LeetCode 458.poor pigs

1.题目

There are 1000 buckets, one and only one of them contains poison, the rest are filled with water. They all look the same. If a pig drinks that poison it will die within 15 minutes. What is the minimum amount of pigs you need to figure out which bucket contains the poison within one hour.

Answer this question, and write an algorithm for the follow-up general case.

Follow-up:

If there are n buckets and a pig drinking poison will die within m minutes, how many pigs (x) you need to figure out the “poison” bucket within p minutes? There is exact one bucket with poison.

▸ **任务要求**
**A)** 上面这段 poor pigs 题目摘录的 Follow-up 部分用单个字母表示了哪些量？请逐一列出每个字母及其含义。
**B)** 在下面的列表中找出含有字符串“pixels”的每一行，并完整抄写出来。匹配时区分大小写。

[文字与元素定位记录]
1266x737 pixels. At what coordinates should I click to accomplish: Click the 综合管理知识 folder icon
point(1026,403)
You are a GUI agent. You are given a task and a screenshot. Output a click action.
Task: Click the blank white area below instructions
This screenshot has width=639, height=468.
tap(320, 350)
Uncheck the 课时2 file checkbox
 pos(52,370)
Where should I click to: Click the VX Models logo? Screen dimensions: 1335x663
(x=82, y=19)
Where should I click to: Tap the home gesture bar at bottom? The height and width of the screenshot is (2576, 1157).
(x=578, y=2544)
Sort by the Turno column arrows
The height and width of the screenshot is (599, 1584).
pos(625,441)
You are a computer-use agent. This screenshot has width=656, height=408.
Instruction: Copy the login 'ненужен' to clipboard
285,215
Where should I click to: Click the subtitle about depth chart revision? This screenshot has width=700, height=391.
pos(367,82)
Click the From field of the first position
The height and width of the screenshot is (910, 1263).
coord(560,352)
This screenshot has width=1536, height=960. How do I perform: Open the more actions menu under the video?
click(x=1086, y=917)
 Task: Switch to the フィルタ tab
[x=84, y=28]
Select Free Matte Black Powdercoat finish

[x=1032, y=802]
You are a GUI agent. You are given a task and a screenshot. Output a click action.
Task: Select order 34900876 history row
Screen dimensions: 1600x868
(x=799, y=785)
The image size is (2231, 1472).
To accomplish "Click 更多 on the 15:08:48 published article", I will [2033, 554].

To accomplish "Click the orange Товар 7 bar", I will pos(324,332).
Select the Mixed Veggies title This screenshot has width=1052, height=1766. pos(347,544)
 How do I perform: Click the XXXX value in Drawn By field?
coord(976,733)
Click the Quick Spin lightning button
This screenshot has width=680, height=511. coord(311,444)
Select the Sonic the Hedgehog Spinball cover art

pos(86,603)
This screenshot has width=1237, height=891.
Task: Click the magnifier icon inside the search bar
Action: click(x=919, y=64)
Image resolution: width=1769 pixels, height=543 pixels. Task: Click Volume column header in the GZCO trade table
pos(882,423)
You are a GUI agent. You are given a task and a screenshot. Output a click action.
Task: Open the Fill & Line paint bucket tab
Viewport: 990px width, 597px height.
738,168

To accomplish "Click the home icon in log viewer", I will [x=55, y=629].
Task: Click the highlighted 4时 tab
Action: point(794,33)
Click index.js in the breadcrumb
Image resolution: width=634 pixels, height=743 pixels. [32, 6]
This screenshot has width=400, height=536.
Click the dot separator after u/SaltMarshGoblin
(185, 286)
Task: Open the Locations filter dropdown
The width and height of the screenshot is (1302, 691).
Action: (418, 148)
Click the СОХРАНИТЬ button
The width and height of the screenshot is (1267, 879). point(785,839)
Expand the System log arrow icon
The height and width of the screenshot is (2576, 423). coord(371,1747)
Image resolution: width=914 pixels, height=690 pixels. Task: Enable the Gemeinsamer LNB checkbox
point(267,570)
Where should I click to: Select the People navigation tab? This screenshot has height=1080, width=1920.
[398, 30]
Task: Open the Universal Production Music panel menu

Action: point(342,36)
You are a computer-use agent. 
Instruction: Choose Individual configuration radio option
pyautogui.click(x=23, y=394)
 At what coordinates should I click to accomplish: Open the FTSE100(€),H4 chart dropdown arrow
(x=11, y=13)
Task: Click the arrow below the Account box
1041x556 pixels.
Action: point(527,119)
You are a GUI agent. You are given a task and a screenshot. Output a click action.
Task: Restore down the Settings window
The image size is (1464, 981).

▸ **各题答案**
**A)**
- n：桶的数量
- m：猪喝下毒药后在多少分钟内死亡
- x：需要的猪的数量
- p：必须在多少分钟内找出有毒的桶

**B)**
1266x737 pixels. At what coordinates should I click to accomplish: Click the 综合管理知识 folder icon
Image resolution: width=1769 pixels, height=543 pixels. Task: Click Volume column header in the GZCO trade table
Image resolution: width=634 pixels, height=743 pixels. [32, 6]
Image resolution: width=914 pixels, height=690 pixels. Task: Enable the Gemeinsamer LNB checkbox
1041x556 pixels.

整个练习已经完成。